Das ist ja der Witz des Modells: Auf 200.000 Euro bezifferte dessen Erfinder Willy Lemke (SPD) den Einspareffekt, "und die Kinder lernen besser Schwimmen", so der damalige Bildungssenator. Das hört sich doch ganz sinnvoll an. Außerdem gibt es solche und solche BademeisterInnen. "Der die Nichtschwimmer hatte", sagt Sam, "hat nicht rumgemotzt". Der sei mit denen sogar immer ins Wasser gegangen, "ins kleine Becken". Am Ende des Schuljahres konnten die meisten schwimmen, "eigentlich alle". Eine Schwimmer-Quote von 86 Prozent habe man mittlerweile in den vierten Klassen, so Behörden-Sprecherin Karla Götz, "bei 60 lag sie vor Einführung des Modells".

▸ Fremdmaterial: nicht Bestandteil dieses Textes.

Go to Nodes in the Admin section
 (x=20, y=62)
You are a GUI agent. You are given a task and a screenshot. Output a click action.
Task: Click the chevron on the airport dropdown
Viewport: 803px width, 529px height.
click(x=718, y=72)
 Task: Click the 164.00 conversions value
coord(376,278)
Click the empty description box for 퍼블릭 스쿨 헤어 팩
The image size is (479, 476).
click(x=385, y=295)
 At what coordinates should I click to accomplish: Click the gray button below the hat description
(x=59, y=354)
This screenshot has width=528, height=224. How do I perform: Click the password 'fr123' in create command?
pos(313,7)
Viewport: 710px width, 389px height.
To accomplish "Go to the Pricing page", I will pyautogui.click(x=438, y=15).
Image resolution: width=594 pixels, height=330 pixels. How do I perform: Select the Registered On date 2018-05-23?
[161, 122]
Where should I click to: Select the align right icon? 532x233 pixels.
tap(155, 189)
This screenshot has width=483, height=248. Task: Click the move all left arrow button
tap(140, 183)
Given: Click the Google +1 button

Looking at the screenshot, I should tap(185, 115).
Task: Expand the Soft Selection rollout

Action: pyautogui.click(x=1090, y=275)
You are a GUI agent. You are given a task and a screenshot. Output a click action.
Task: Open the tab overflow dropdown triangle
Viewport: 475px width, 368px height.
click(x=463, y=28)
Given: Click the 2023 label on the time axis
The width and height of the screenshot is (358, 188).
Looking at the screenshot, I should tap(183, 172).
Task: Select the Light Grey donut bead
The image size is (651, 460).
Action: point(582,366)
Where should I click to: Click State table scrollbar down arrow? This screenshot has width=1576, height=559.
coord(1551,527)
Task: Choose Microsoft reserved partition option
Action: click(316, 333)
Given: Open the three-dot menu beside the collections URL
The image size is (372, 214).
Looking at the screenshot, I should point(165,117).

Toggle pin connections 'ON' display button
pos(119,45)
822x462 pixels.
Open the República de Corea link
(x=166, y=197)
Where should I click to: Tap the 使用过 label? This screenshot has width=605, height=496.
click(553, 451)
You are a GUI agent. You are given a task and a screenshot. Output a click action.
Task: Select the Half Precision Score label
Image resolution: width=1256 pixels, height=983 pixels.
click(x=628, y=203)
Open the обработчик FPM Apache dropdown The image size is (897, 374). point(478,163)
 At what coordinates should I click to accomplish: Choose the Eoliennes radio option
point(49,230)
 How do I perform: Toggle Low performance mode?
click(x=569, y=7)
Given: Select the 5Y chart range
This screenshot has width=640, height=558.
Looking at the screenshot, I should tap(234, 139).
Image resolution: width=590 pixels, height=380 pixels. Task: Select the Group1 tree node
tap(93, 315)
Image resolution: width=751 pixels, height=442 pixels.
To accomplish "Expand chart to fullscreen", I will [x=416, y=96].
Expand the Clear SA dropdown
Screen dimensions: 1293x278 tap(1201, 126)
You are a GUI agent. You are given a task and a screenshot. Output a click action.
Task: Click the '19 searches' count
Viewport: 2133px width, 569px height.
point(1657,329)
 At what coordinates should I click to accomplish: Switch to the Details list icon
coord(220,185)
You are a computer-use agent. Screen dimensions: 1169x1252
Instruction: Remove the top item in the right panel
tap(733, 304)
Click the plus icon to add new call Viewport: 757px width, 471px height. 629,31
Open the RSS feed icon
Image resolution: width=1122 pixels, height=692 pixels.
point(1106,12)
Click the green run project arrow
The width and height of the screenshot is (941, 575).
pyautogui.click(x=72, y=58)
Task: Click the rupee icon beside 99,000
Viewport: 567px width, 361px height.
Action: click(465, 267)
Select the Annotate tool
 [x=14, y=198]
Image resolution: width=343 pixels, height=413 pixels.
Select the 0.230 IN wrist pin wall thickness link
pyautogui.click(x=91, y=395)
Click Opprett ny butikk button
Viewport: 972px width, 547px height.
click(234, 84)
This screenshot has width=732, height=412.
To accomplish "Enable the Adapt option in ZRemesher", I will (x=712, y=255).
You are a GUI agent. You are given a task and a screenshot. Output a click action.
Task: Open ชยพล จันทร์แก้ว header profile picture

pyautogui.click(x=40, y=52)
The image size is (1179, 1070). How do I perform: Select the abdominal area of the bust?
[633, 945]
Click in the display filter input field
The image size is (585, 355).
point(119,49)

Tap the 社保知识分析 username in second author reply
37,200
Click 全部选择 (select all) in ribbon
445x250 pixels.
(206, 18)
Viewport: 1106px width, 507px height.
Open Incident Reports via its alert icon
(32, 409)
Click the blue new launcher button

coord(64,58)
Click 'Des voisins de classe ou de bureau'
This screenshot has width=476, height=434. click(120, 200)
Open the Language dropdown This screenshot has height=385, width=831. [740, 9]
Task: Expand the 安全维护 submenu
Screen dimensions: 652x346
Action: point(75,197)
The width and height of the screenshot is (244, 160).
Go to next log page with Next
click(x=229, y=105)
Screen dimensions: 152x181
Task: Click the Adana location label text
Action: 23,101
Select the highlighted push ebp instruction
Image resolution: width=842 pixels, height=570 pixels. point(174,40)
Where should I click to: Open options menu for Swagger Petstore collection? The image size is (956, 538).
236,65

Klar lässt sich fragen: Brauchen denn die Kinder studierte Pädagogen, um im Bus zu sitzen? Allerdings: Transporte sind neuralgische Punkte. Das weiß man in Bremen seit vergangenem April: Da vergaßen zwei Fahrer des Malteser-Hilfsdienstes ein autistisches Kind im Sammelfahrzeug. Ein Fall, an den Kläger-Anwalt Matthias Westerholt erinnert. "Vergleichbares", hat er ans Gericht geschrieben, "sollte unbedingt vermieden werden". Und immerhin findet im Wasser nur ein Viertel des Schwimmunterrichts statt. "Der zeitliche Ablauf orientiert sich an einer 30-minütigen Beckenzeit", heißt es in der Info-Broschüre der Bremer Bäder Gesellschaft. Insgesamt veranschlagt sie "einen durchschnittlichen Zeitaufwand von 1 Stunde 50 Minuten".
"Es war immer ziemlich laut im Bus", erinnert sich Sam. Nur die Begleitpersonen seien unauffällig geblieben, "es gab schon zwei", fällt ihm ein, "aber die haben das gar nicht hingekriegt". Gut möglich. Denn dass "die Bustransfers von qualifizierten Kräften verantwortlich begleitet" werden, wie es in der Vereinbarung zwischen Behörde und Schwimmbetrieb steht, bedeutet wenig: Angaben über die Rechtsgrundlage fehlen. Und während der zwei 15-minütigen Umkleidephasen ist vertraglich sogar nur "eine personelle Betreuung" zugesichert. "Die Behörde hat das überhaupt nicht problematisiert", sagt Westerholt. Dabei handele es sich eindeutig um Unterricht: "Da hat man", sagt er, "ein diffiziles Schulgesetz - und nur hier, wo ein Teil der Beschulung privatisiert wird, spielt das plötzlich keine Rolle mehr".
Früher sei oft kein Schwimmunterricht möglich gewesen, heißt es von der Behörde. "Da haben die Eltern das dann privat organisiert", so Götz. "Jetzt haben wir es flächendeckend für alle 3. Klassen." Klagen habe es seit Einführung 2001 keine gegeben - bis jetzt, versteht sich.